Given the great success of the Office experiment, I decided to give the thing a bigger challenge and tried to make a portable package of the Hamachi software-based VPN software. Hamachi creates a new network connection on the Windows network and I was curious to see if it would work and sure enough it didn’t, most likely because of the fact that it runs sandboxed, which prevents this kind of modification of the OS and that as such, it cannot be aware of the existence of the network connection created by Hamachi. It is a shame because it would have been useful in some circumstances to use this to share some files, support remotely, or even play LAN-based games with a remote person, without leaving traces on his PC after the session, but I wasn’t really expecting this to work in the first place anyway as it was going against too many of the sandbox concepts and principles.

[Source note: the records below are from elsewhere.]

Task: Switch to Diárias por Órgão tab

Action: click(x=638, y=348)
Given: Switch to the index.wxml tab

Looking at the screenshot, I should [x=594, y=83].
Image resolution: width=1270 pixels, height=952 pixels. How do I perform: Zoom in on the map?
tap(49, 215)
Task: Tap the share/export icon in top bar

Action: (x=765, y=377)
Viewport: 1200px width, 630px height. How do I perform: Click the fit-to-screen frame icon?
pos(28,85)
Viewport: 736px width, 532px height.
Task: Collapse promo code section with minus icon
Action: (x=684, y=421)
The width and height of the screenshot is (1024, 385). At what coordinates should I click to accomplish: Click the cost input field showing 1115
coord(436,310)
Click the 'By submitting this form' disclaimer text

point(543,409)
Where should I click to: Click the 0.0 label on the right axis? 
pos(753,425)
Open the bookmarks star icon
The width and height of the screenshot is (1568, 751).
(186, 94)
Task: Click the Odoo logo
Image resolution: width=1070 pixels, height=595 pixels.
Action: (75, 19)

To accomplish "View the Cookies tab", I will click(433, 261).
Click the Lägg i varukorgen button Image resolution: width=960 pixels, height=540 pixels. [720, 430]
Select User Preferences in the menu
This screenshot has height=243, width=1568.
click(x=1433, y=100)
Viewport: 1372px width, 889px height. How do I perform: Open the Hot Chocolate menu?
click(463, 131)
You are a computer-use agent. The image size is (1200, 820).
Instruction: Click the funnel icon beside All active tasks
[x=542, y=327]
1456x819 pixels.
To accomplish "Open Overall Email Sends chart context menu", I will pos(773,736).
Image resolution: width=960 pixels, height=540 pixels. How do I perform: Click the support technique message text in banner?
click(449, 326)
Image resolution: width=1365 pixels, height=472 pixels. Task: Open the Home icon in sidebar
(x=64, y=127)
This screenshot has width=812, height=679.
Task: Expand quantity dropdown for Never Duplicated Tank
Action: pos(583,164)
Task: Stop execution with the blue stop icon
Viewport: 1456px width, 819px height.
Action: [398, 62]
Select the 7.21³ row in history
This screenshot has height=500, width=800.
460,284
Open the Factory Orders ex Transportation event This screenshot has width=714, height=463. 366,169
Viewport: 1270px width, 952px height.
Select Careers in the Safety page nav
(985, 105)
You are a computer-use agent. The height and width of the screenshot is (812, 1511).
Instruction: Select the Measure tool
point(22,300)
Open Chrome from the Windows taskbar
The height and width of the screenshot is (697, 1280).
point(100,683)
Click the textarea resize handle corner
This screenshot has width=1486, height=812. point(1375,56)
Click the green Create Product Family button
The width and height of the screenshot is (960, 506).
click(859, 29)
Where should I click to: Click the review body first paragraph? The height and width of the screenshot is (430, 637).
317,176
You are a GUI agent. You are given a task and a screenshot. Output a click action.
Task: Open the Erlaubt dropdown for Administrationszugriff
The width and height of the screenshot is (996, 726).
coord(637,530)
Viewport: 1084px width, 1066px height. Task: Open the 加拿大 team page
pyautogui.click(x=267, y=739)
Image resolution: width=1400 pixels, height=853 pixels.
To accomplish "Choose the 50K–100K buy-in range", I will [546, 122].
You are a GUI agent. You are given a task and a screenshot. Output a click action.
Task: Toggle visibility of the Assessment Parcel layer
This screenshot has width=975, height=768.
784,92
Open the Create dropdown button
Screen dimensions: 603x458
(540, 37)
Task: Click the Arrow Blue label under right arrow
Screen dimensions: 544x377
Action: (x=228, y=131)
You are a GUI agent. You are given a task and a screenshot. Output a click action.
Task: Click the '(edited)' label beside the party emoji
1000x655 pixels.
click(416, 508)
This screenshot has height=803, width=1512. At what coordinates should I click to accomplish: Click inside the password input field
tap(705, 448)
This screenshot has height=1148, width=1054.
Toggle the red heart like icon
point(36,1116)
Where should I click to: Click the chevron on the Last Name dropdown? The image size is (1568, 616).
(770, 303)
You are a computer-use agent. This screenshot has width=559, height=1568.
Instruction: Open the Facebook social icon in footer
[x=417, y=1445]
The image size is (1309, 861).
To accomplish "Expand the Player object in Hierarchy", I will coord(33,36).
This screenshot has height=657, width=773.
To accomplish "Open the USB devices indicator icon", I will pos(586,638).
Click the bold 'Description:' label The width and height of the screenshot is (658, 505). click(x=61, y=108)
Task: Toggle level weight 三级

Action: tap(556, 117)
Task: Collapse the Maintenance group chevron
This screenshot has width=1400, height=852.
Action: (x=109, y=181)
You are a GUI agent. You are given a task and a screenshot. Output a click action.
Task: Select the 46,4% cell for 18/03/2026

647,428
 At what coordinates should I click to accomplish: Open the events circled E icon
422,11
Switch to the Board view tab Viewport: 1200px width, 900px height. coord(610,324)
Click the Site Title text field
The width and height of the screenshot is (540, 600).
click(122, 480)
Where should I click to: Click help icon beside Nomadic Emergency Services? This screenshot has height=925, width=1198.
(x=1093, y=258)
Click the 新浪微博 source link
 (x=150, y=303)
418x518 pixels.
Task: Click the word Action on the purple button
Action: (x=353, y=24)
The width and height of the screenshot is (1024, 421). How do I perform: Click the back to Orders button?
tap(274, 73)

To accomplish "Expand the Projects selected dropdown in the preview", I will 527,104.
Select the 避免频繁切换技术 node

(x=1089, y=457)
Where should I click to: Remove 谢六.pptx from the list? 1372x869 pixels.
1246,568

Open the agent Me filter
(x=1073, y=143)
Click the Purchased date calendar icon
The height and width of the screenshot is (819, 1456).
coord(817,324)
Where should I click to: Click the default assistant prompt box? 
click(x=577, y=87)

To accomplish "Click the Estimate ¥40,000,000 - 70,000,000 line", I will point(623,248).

As a conclusion, ThinApp is an application meeting its objectives and the fact it manages to virtualize even very complex applications without leaving any traces or requiring some kind of software agent preinstalled on the machine is very impressive. However, it is a pity to see such a great technology to have so many settings and features not exposed from the UI: not being able to reload previously made packages to make small changes but instead having to change things in batch files (which always feels not unreliable for Enterprise-class products) or package’s internal files (like the registry ones) is a major pain. More control over what is integrated in the build as the result of the two snapshots comparison from an intuitive user-interface would be a very welcome addition as well. I assume that VMWare deemed that this tool would only be used by tech-savvy people and IT professionals, which is true, but it shouldn't prevent from including the conveniences they are used to and make them more efficient and productive.